- PROVIDED DATA:
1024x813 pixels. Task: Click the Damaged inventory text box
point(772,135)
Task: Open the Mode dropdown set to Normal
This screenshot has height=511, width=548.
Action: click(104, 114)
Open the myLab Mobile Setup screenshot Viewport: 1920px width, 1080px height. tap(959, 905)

---

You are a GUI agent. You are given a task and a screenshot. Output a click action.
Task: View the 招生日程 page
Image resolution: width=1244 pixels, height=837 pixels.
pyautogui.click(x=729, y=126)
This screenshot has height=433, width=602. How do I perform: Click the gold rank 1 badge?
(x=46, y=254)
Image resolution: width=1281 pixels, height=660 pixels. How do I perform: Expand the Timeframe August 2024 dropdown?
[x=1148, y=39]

- TRY IT: From the records above, print only the lines between the one holding "1024x813 pixels. Task: Click" and the one holding "Open the myLab", inclusive, exactly as they stand.

- ANSWER TO THIS PROBLEM:
1024x813 pixels. Task: Click the Damaged inventory text box
point(772,135)
Task: Open the Mode dropdown set to Normal
This screenshot has height=511, width=548.
Action: click(104, 114)
Open the myLab Mobile Setup screenshot Viewport: 1920px width, 1080px height. tap(959, 905)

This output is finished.